Only a number is wanted here. Tally the lines of the data that contain "green".
------ DATA SUPPLIED ------
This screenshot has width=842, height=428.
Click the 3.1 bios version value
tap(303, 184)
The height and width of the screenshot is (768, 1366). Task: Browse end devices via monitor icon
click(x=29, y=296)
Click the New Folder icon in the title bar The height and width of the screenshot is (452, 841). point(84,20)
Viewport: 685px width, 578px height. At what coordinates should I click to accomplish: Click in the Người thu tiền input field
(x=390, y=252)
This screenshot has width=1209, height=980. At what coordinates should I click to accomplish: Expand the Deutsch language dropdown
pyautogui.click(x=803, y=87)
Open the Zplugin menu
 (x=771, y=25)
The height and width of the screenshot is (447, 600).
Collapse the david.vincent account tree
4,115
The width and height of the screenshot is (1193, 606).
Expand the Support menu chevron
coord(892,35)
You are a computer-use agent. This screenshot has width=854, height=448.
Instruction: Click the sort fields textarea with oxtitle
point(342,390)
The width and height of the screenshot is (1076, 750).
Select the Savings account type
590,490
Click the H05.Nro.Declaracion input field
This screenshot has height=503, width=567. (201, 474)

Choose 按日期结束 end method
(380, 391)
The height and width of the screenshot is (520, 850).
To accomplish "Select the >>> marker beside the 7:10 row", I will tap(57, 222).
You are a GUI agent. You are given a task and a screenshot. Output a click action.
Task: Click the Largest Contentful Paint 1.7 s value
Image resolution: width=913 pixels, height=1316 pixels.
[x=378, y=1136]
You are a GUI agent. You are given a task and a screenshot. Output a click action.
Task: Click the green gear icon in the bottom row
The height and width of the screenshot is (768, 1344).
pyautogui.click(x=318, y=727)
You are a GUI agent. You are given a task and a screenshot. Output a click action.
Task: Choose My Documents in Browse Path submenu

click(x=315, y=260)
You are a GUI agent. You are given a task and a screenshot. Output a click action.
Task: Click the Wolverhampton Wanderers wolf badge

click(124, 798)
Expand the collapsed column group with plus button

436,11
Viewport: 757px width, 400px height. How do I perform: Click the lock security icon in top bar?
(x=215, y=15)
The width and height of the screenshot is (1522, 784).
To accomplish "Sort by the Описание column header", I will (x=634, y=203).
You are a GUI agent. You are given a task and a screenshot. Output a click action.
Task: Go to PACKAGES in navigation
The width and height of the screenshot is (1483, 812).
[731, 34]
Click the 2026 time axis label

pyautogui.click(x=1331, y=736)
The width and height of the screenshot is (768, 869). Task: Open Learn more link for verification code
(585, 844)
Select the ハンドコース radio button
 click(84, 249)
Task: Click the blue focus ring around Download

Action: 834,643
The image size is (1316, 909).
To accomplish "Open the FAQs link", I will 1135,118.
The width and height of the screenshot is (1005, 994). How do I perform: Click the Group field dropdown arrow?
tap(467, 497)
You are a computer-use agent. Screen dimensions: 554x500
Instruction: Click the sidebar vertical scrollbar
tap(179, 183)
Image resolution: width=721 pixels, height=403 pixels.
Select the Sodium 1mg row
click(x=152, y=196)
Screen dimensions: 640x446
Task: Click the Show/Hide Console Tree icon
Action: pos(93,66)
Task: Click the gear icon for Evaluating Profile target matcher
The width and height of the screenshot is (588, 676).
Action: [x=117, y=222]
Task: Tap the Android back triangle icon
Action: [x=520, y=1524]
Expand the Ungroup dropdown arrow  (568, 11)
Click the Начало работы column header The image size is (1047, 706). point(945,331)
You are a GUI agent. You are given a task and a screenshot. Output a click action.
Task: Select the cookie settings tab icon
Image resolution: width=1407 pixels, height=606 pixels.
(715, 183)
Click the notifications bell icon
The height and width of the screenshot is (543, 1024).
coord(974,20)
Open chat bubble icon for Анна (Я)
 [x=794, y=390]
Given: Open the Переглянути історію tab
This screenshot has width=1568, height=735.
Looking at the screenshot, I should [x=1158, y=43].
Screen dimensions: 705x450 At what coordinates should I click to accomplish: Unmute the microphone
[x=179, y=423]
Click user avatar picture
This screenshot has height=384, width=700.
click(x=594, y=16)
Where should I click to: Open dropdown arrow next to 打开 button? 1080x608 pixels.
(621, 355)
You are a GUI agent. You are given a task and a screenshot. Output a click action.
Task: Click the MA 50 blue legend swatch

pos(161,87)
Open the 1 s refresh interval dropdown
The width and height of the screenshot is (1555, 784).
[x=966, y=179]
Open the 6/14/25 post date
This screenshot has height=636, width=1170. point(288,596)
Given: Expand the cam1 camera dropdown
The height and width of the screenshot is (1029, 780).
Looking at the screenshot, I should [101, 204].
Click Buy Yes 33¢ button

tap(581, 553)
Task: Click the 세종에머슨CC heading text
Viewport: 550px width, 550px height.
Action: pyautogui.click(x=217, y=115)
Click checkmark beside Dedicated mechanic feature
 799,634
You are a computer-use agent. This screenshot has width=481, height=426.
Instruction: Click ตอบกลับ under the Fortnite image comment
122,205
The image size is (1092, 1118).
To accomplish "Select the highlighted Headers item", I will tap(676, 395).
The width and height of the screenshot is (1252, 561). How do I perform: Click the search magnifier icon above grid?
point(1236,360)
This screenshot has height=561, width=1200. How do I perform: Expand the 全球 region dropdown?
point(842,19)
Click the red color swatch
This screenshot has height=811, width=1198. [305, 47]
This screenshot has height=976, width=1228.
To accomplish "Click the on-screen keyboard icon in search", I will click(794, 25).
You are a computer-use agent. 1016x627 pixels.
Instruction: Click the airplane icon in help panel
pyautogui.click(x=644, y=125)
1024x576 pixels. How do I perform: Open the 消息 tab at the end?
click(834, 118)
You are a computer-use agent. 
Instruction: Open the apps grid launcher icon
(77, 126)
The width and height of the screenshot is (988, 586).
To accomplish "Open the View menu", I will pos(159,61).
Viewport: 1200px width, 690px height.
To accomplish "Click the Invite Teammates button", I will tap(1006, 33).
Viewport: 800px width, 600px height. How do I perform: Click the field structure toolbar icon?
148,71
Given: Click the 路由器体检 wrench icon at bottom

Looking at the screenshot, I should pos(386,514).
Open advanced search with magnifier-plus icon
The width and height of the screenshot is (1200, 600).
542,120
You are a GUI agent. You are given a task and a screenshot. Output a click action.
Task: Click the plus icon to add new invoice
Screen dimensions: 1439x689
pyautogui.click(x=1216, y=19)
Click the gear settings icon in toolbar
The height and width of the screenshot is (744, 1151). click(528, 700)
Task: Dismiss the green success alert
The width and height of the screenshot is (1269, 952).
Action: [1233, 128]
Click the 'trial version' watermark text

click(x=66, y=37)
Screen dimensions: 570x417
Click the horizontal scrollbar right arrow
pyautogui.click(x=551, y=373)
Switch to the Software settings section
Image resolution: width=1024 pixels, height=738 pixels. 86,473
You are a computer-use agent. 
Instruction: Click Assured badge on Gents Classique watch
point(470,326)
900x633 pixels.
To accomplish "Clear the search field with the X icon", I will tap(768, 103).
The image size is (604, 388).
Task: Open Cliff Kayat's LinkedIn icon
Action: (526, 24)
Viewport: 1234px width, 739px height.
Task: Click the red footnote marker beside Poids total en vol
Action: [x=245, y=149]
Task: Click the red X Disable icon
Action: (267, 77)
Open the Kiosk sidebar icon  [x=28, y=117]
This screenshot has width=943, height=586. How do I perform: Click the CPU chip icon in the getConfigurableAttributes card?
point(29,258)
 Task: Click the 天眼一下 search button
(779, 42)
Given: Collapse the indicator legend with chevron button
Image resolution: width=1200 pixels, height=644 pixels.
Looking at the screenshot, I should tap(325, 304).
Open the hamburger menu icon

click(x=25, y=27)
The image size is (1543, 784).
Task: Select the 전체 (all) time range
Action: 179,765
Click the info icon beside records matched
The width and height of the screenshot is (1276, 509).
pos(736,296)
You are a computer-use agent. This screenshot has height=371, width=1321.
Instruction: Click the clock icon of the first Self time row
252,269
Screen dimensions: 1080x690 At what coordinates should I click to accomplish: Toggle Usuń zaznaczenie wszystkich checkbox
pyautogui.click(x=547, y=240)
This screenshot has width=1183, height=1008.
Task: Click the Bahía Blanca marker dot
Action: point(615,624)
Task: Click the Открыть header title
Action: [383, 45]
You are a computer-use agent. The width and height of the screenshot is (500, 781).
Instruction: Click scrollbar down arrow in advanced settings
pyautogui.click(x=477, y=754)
------
TASK RESULT: 2